Carrie sighed and said a little prayer for Elizabeth.
The men gathered with tools in hand and Blanton apportioned the work.
“Y’all get into three teams. One team will prepare the logs, one will dig the foundation, and the third will construct a plank door. Choose up. The logs are waiting over yonder.” He pointed to a large stack of felled timber.
Carrie chose the digging team, with Moose and another pioneer.
The pioneer, dressed in old trousers and a dirty buckskin shirt, looked her over. “I go by Conner. You gonna dig, miss?”
“Aye, I have done such work a sufficient plenty times around our farm, both in Kentucky and now here. My name’s Caroline Fletcher. I live down at Moss Creek with my kin, the Strattons.”
He grinned and Carrie kenned an unbelieving attitude in him. She’d knock that grin off his face soon enough. She shouldered James’s shovel and set out with the two men to the site that had been pegged on the corners for the foundation. She took a deep breath and shoveled the soft earth and threw it ten feet beyond the site. She
peeked a look at Mr. Conner, whose grin was fading on the wiseacre’s face.

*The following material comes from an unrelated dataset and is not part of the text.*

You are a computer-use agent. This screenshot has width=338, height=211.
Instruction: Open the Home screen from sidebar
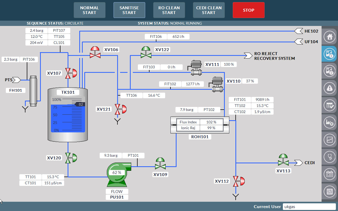(330, 37)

The work did go like greased lightning. The foundation dug, the men notching logs laid them down and the walls rose to a height where they had to roll them up other logs set at an angle against the lower wall. One team stood atop the wall on ladders and hefted up the logs to set them into their chinks, while another team brought the notched logs in a steady stream. Carrie worked with the team atop, next to Moose on the adjacent wall, hauling the logs up on ropes as they rolled up from below. She wasn’t the kind to be afeared of heights.
The barn-building went easier than their cabin, not needing a crib or a fireplace or windows. In a short while, the walls stood ten feet. Elizabeth clanged an iron pot for midday meal, and Carrie wiped sweat from her forehead and hopped down.
“Water.” Moose hopped down next to her and went for the water bucket, where other men drank deeply from wooden cups. They both gulped thirstily and made their way to the planks set up with cheeses, bread, venison stew, and dried fruits.
Emma strode up to her and handed her some bread, stew, and cheese on a wooden trencher.
“Thank ye kindly.” Carrie sat on the ground. Emma sat beside her with her own trencher.
“What you been at while I was log raising?”
“I looked after running children.” Emma smiled.
“I reckon I would rather raise logs than that.”
They both laughed.
“I enjoyed it. They played tag for a while. Some boys played mumbly-peg. Girls played at housewife and laid out a house using leaves on the ground. Laura and Mrs. Conner looked after the wee ones. Mrs. Conner’s the one who nursed Lucas Ford’s babe before he was adopted out. She’s a kind woman. Loves wee ones.” Emma suddenly took Carrie’s hand. “Oh, my. You’re bleeding.”
“What?” Carrie looked down at her hand in Emma’s. “Just a splinter.”
“Looks painful. Let me get my kit and come take it out for you.” Emma stood and walked into the cabin before Carrie could stop her. It didn’t really pain her. Emma was overcautious, just like Laura.
Emma took her left hand and poked the splinter out with a sewing needle.